“Then it is settled, is it? We take the tent?” said Mrs. Vernon.

“Of course! Even Ruth must admit that it is a bargain,” returned the three girls in a chorus.

“I don’t know the least thing about costs of camping, and there seems so little hope of my ever participating in such joys!” retorted Ruth. But they all knew she was well pleased with the purchase.

That afternoon they went to work with a zeal hitherto unfelt, for they had a keen sense of proprietorship in something worth-while. Mrs. Vernon felt happy, too, over the way the girls voted to pay cash as they went, for she knew it meant individual freedom for each; and Ruth would soon be made to understand the meaning of “obligations” if she associated with three such practical girls.

The moment the weeding was done for the afternoon, four eager girls assembled to hear about the “great secret.” Mrs. Vernon began by saying:

“Now I don’t want you girls to be disappointed in what I consider my fine secret, but I really think it is the only way out for this summer.”

Ruth sniffed audibly and sat with lifted eyebrows, as if to suggest: “Didn’t I tell you that tent would be all you got this year for your money!”

But Mrs. Vernon continued her preamble without hesitation.

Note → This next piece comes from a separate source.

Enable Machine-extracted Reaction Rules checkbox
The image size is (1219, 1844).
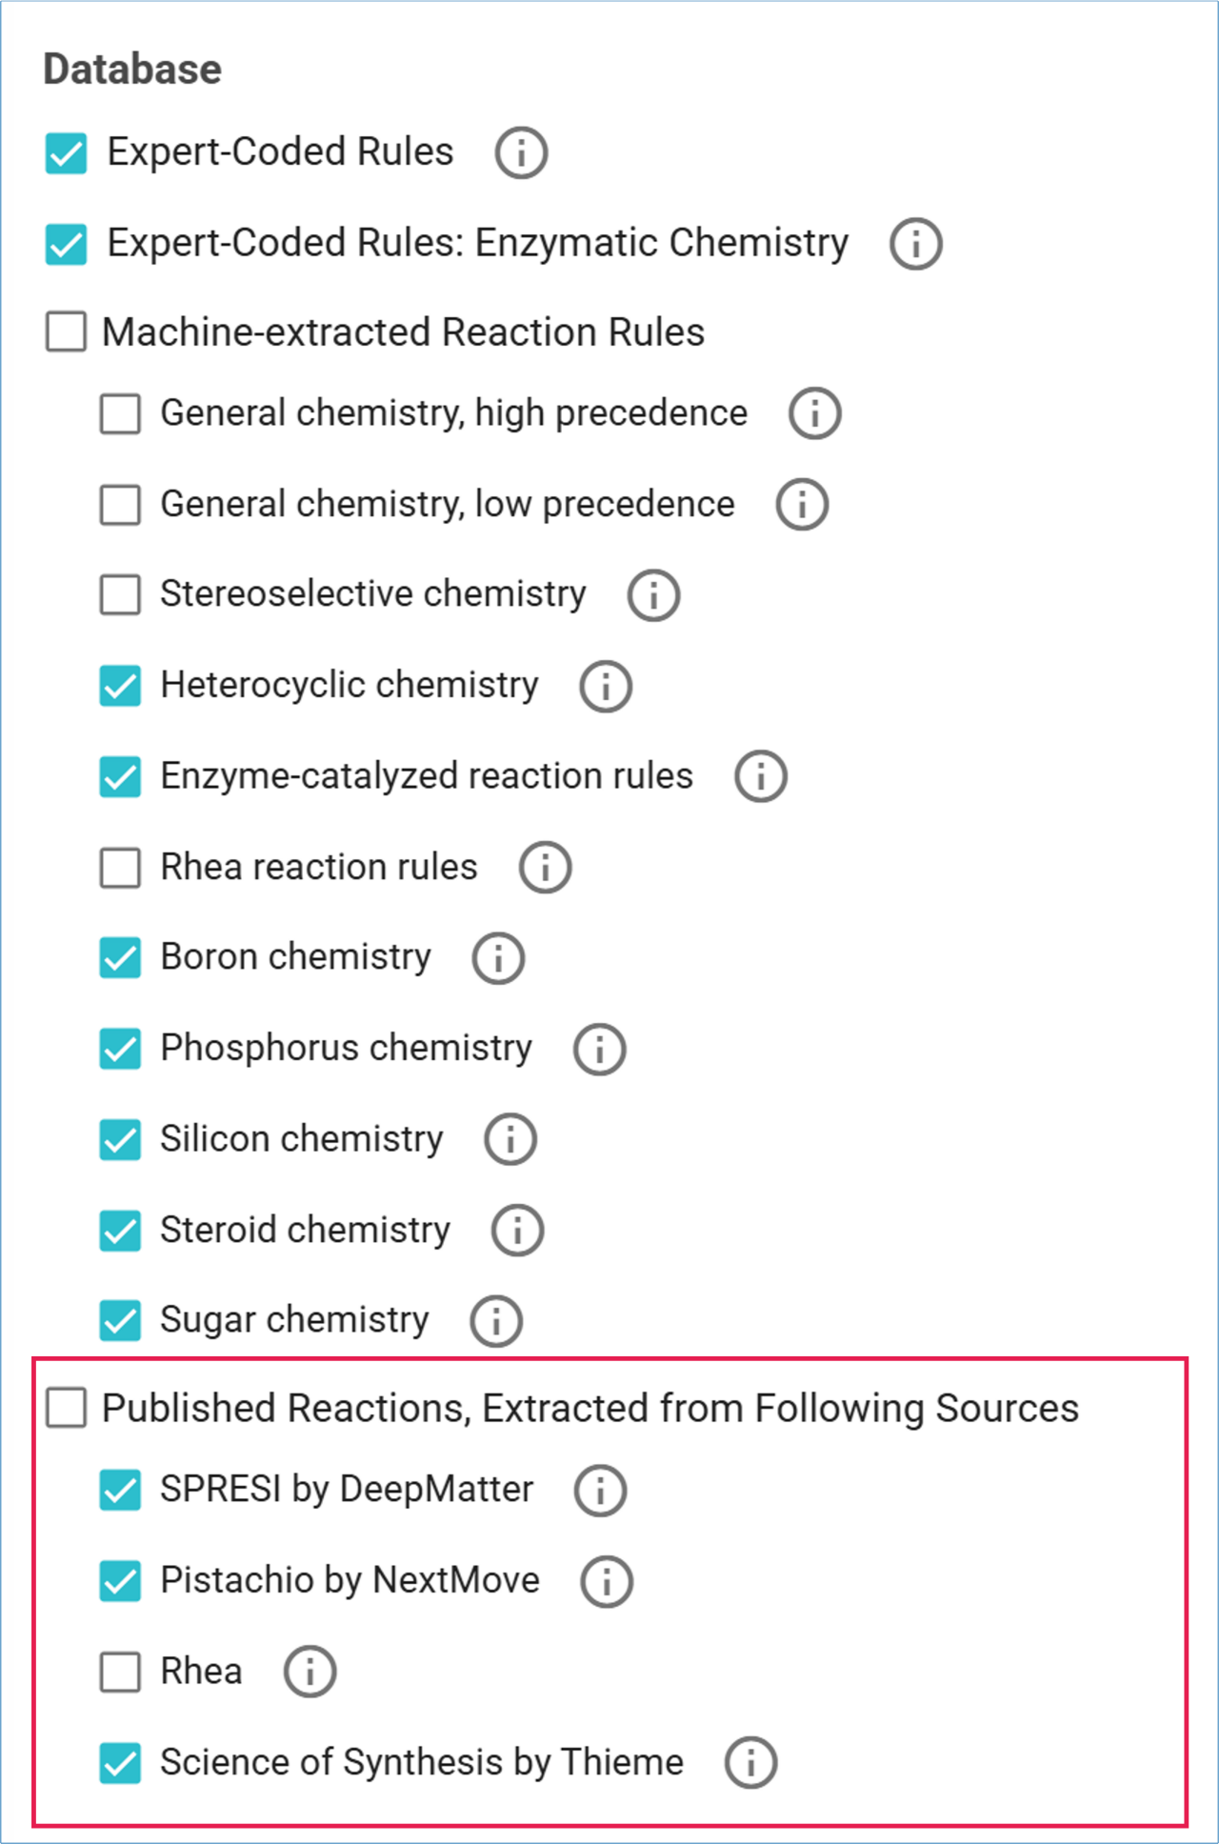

“Even should you girls earn ten times the amount of money you are now receiving each afternoon, you would still lack enough to pay carfares to the Adirondacks, or the White Mountains. And as we agreed from the beginning never to borrow money for our scout work, such a long trip seems out of the question at present.

“Last night I sat puzzling over this situation, when a splendid idea flashed into my mind. I remembered a campsite in the mountains not so far from here, that will give us all the delights of the Adirondacks without the costs. A motor truck can carry our outfits instead of our shipping them by freight, and we can go there in my car, whenever we are ready to start.